LA PRISE EN COMPTE DU COÛT GLOBAL EN CONSTRUCTION DANS LES POLITIQUES PUBLIQUES - ASPECTS MÉTHODOLOGIQUES
Résumé
Le coût global est une notion familière dans l’industrie. Il l’est
moins sur dans le BTP même si les bailleurs institutionnels ou
sociaux ou les concessionnaires de travaux ou de service, tenus de
maîtriser une rentabilité sur le long terme, savent la traduire par un
loyer représentatif de l’ensemble des coûts. Le développement
durable remet le coût global au centre des débats et le secteur de
la construction doit combler son retard en la matière.
Il faut d’abord s’entendre sur un périmètre adéquat : le coût global
cumule les coûts directs et indirects, immédiats et différés ainsi
que les externalités monétisables en l’état des connaissances
communes. Il faut ensuite s’entendre sur une méthode de calcul :
c’est le rôle de la normalisation, qui propose une norme dédiée au
coût global dans le bâtiment, l’ISO DIS 156/686. Il faut encore
proposer un taux d’actualisation commun à la fois réaliste et
incitatif (qui valorise les coûts futurs, en particulier celui des
ressources épuisables comme le suggère le rapport STERN). Le
MEEDM propose un taux unique de 4% avec une variante à 0%
des énergies fossiles, ce qui revient à parier sur une hausse
tendancielle de ces dernières à 5% par an au dessus de l’inflation.

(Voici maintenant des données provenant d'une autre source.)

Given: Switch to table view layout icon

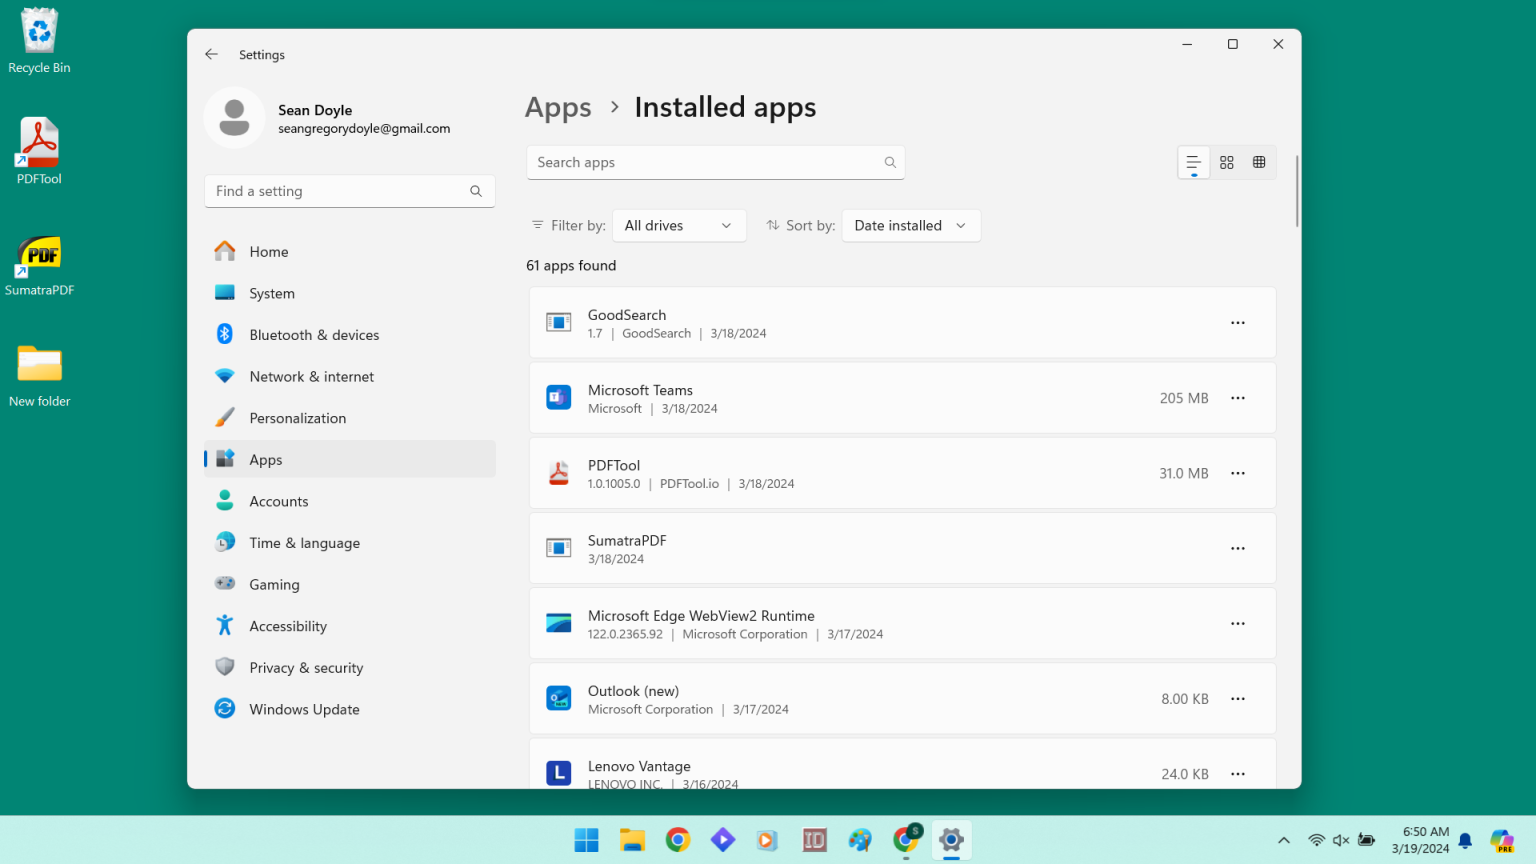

Il faut enfin familiariser les décideurs, et notamment publics,
avec ce mode de calcule, afin de les inciter à insérer dans les
marchés publics de construction un critère d’attribution en coût
global et non en coût brut. C’est l’objet du taux unique
d’actualisation, qui les sécurise juridiquement. C’est aussi le but
d’un guide explicatif et d’un logiciel gratuit de simulation et de
calcul mis au point par le MEEDM et publié sur son site internet.